EXERCISE OBJECTIVE
Rewrite the data from the line with "Where should I click to: Copy" to the line with "will [51, 60].", changing "dropdown" to "drop-down list" and leaving everything else as it is.

Raw records
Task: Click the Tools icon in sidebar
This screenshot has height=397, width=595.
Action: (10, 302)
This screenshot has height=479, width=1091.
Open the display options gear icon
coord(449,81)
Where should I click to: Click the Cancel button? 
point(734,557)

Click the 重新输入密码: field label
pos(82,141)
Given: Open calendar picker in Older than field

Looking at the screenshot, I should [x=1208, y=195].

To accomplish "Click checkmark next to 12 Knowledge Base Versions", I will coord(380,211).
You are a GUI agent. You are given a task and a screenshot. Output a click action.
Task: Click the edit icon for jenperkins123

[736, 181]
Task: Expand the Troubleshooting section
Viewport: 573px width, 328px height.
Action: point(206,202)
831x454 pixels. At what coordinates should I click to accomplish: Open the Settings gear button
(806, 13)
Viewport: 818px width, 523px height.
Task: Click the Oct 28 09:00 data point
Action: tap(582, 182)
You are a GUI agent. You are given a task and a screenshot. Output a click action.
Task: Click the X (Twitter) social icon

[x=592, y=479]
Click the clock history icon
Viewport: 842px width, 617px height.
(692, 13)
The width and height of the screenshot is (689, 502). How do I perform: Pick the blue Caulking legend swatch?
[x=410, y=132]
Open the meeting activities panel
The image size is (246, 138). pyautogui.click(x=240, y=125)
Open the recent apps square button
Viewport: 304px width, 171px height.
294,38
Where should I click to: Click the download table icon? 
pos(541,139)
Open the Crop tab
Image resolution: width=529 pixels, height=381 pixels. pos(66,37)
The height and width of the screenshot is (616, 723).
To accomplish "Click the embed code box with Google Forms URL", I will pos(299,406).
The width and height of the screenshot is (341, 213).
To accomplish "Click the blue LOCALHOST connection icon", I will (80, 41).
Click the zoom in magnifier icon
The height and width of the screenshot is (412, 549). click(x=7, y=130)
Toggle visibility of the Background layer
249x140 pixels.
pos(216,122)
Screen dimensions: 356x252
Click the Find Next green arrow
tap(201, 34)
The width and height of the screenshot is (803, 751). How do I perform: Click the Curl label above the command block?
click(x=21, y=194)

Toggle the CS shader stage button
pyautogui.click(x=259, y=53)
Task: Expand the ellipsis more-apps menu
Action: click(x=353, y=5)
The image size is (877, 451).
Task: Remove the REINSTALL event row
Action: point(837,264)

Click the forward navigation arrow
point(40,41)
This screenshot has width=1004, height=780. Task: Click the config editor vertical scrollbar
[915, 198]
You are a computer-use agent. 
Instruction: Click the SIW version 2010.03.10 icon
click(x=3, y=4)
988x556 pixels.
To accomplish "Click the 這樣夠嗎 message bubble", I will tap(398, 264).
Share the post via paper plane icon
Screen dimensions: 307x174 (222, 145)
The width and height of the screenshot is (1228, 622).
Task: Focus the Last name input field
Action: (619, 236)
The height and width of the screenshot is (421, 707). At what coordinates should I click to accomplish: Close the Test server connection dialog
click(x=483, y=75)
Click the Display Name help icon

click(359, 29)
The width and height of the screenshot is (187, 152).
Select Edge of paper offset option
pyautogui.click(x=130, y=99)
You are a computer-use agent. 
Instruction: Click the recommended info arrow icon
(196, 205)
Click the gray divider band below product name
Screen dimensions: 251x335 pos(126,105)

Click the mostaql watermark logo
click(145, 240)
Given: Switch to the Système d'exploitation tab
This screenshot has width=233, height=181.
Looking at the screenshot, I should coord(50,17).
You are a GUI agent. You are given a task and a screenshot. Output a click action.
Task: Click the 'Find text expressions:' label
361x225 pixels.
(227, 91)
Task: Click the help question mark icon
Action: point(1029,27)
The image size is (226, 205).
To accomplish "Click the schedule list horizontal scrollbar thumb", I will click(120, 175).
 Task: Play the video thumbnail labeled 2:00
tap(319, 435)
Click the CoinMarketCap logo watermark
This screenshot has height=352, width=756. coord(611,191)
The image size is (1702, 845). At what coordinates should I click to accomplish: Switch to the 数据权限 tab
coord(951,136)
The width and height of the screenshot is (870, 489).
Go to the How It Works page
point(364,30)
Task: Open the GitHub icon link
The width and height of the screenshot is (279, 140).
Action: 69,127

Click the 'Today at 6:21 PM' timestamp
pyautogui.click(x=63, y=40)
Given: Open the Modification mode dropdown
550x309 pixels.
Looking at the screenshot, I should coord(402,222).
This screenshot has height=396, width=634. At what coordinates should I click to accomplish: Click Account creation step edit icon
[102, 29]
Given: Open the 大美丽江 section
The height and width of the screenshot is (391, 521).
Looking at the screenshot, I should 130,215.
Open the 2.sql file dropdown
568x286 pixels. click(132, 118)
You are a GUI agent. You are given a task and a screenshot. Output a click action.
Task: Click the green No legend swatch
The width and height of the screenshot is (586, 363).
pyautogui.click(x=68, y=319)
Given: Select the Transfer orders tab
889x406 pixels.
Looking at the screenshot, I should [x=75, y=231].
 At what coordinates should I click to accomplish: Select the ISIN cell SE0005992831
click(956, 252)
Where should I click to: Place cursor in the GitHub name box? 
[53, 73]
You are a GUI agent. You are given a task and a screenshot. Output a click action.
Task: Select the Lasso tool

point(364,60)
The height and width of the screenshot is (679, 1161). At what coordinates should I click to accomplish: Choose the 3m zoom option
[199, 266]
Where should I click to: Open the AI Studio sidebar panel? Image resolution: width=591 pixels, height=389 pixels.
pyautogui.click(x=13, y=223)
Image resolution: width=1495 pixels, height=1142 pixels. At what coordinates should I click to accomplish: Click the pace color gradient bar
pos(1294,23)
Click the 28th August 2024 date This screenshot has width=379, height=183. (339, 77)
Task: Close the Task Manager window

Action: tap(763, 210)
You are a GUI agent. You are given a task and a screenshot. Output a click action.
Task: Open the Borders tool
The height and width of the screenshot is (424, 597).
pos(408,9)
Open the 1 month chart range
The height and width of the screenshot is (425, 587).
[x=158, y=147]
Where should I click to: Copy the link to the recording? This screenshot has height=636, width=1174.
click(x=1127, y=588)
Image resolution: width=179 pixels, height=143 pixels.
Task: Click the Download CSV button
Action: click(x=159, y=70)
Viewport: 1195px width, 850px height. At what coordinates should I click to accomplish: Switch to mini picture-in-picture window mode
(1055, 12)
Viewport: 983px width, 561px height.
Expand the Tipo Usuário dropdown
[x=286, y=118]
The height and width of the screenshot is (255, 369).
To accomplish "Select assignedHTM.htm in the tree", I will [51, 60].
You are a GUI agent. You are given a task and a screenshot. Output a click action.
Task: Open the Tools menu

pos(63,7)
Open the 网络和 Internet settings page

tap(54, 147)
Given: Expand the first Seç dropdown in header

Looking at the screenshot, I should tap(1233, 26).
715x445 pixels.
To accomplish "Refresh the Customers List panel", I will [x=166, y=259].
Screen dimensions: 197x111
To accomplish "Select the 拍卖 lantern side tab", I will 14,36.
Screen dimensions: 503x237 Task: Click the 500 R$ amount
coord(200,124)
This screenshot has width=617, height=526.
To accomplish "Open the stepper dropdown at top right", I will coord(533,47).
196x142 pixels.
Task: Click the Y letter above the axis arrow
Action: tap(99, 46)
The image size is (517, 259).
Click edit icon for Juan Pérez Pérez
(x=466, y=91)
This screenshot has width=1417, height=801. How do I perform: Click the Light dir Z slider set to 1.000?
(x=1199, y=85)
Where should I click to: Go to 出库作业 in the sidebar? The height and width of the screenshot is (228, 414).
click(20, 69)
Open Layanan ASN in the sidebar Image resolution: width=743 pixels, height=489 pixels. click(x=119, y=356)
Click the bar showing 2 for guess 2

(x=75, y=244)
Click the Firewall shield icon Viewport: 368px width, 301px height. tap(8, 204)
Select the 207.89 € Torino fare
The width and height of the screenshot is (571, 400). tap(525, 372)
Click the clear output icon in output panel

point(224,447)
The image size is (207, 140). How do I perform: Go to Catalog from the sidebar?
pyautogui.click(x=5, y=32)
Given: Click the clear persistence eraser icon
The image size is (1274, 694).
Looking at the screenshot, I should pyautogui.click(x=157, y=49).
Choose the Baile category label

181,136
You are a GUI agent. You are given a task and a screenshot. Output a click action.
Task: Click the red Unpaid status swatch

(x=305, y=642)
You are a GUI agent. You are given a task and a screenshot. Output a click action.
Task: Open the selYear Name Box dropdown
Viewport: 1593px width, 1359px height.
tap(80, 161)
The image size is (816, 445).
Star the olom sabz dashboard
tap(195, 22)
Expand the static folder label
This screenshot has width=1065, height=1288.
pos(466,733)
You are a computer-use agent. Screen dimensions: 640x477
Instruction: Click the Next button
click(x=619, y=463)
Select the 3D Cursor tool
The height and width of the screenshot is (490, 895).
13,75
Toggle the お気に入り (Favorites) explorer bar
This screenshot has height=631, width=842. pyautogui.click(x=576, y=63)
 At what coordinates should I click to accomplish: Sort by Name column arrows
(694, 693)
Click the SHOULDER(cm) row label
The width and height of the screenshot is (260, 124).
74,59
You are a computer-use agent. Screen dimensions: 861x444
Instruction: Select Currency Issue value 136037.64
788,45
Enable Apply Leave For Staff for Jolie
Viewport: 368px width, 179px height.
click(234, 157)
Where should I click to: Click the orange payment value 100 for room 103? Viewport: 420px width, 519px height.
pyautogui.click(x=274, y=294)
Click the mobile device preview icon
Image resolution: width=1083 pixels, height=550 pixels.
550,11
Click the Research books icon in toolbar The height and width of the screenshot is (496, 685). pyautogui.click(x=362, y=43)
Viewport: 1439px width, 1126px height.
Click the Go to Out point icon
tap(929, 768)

CORRECT RESPONSE
Where should I click to: Copy the link to the recording? This screenshot has height=636, width=1174.
click(x=1127, y=588)
Image resolution: width=179 pixels, height=143 pixels.
Task: Click the Download CSV button
Action: click(x=159, y=70)
Viewport: 1195px width, 850px height. At what coordinates should I click to accomplish: Switch to mini picture-in-picture window mode
(1055, 12)
Viewport: 983px width, 561px height.
Expand the Tipo Usuário drop-down list
[x=286, y=118]
The height and width of the screenshot is (255, 369).
To accomplish "Select assignedHTM.htm in the tree", I will [51, 60].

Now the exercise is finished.